CISA Flags Actively Exploited Magento RCE CVE-2026-45247 — Patch Now

CISA has added CVE-2026-45247 to its Known Exploited Vulnerabilities (KEV) catalog, confirming active in-the-wild exploitation of a critical remote code execution flaw in Mirasvit Cache Warmer, a widely deployed Magento full-page cache extension. KEV additions are CISA's sharpest signal: the agency only lists flaws with confirmed, ongoing exploitation — not theoretical risk.

What Happened

The vulnerability resides in Mirasvit's Cache Warmer extension for Magento 2. Details on the precise attack vector are still sparse in public advisories, but the flaw allows unauthenticated or low-privilege remote attackers to execute arbitrary code on the underlying server. RCE on an e-commerce host means full store compromise: skimmer injection, database exfiltration of payment and PII data, and lateral movement into adjacent infrastructure. CISA's confirmation of active exploitation means threat actors already have working tooling — this is not a proof-of-concept situation.

Why It Matters

Magento stores are a perennial high-value target. Payment card data, customer records, and backend admin access make them attractive for Magecart-style skimming operations and ransomware staging. A full-page cache extension sits in a privileged position in the request pipeline, making Cache Warmer a particularly dangerous attack surface — exploitation can happen without touching the Magento admin panel at all.
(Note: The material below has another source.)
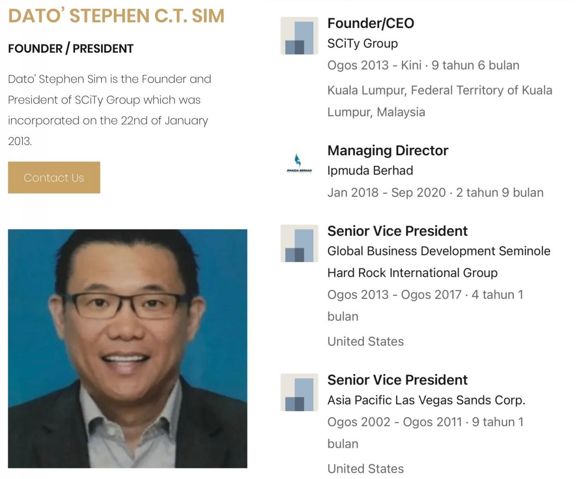Click the biography paragraph about SCiTy Group
This screenshot has width=579, height=479.
click(109, 110)
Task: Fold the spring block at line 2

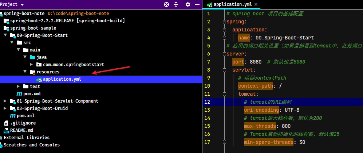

For federal civilian agencies, KEV listings carry a mandatory remediation deadline (typically 21 days). For everyone else, the practical deadline is right now: exploitation is confirmed, and the extension's install base is large enough to make automated scanning worthwhile for attackers.

The broader Magento ecosystem has a patch lag problem. Store operators frequently run outdated extension versions, and third-party extension updates don't arrive through Magento's core update channel — they require manual action in the admin or via Composer.

What to Do

Immediately (today):

1. Identify exposure. Check every Magento 2 instance for the Mirasvit Cache Warmer extension: composer show mirasvit/module-cache-warmer from the Magento root, or check vendor/mirasvit/module-cache-warmer on disk.
2. If installed, disable it now. In Magento Admin → Stores → Configuration → Advanced → Advanced, disable the module. Or via CLI: php bin/magento module:disable Mirasvit_CacheWarmer && php bin/magento cache:flush.
3. Apply the patch. Pull the latest release from Mirasvit's repository or via composer update mirasvit/module-cache-warmer. Verify the changelog explicitly references CVE-2026-45247.
4. Audit for compromise. If the extension was exposed prior to patching, treat the host as potentially compromised. Check for injected scripts in layout XML files, modified JS assets, and new admin users. Review access logs for unusual POST requests to cache-warmer endpoints.

Follow-on:

• Apply a WAF rule blocking requests to Cache Warmer endpoints until patched.
• Review all third-party Magento extensions for known CVEs — the Adobe Security Bulletins and Mirasvit's own advisories are the authoritative sources.
• If this is a client environment, notify them immediately; a KEV listing creates liability exposure if remediation is delayed.

Do not wait for a maintenance window on this one.